In this paper, we discuss an ongoing research by introducing the NDR Tool. The NDR
Tool is currently under development, and it is part of the NDR Framework which aims to
facilitate the reuse of non-functional requirements knowledge captured in SIGs. Our appli-
cation strives the extraction of present knowledge from SIGs and represents it in a machine
readable format using ontologies and semantic web techniques [7, 8] Furthermore, the tool
proposes the storage of collected knowledge within an ontology repository that currently
follows the proposed Non-functional requirement and Design Rationale (NDR) Ontology
[7]. We are developing the NDR tool to store as many alternatives as possible to satisfice
NFRs. It will also use RDF [9] queries for retrieving alternatives for one specific problem,
allowing software engineers to select one alternative and import this alternative to its i*
models representing the target system. This work depicts the tool's currently available
features and also denotes the potential challenges and future tasks for implementation.
The remainder of this paper is structured as follows: Section 2 illustrates the related
work. Section 3 describes the objectives of our research and its scientific contribution.

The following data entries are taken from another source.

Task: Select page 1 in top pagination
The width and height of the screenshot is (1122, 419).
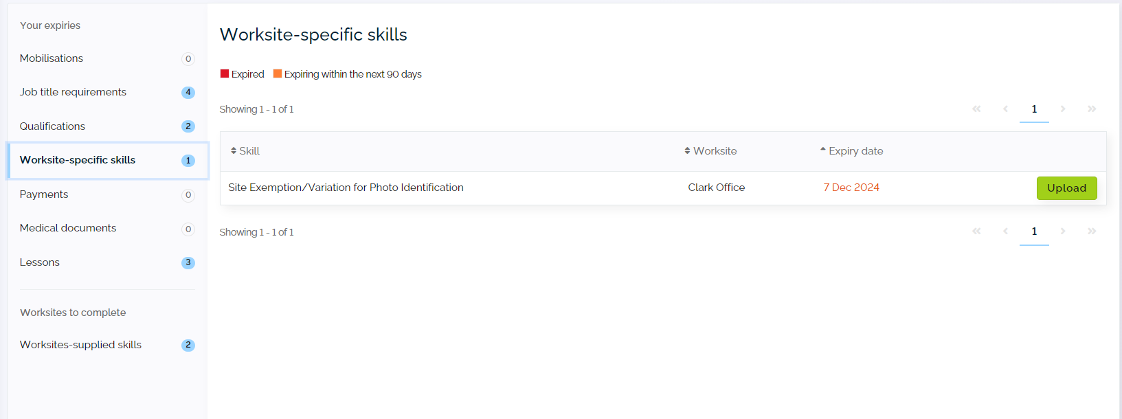Action: click(x=1034, y=109)
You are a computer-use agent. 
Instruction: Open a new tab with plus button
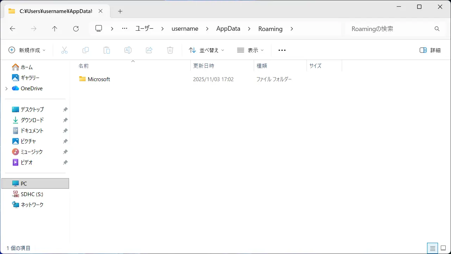click(x=120, y=11)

Finally, Section 4 presents the on-going and future work.
2 Related Work
Some works [10, 11] focus on experienced-based elicitation and recommendation for
the use of non-functional requirements in software service. Others [12, 13, 14, 15], aim the
use of ontologies to assist non-functional requirements elicitation. Nevertheless, none of
these proposed works addresses the challenge of investigating the potential tradeoffs
between multiple non-functional requirements. Nor they interact with i* tools to facilitate
the reuse of the knowledge.
Considering the use of SIGs aiming the reuse of knowledge, Sancho et al. [16] proposes
an ontological database. Their work consists of two ontologies both written in OWL [17]:
The NFR ontology and the SIG ontology. The NFR ontology explains the NFRs concept
and relationship among them. The SIG ontology depicts SIG constructs and their
relationships. We have identified two shortcomings within this approach. First, the SIG
ontology does not define any class to describe the Correlation interdependency between
Softgoals therefore limiting reasoning involving more than one NFR. Second, it does not
enforce the use of proper kind of Softgoals as parent and offspring of each Refinement.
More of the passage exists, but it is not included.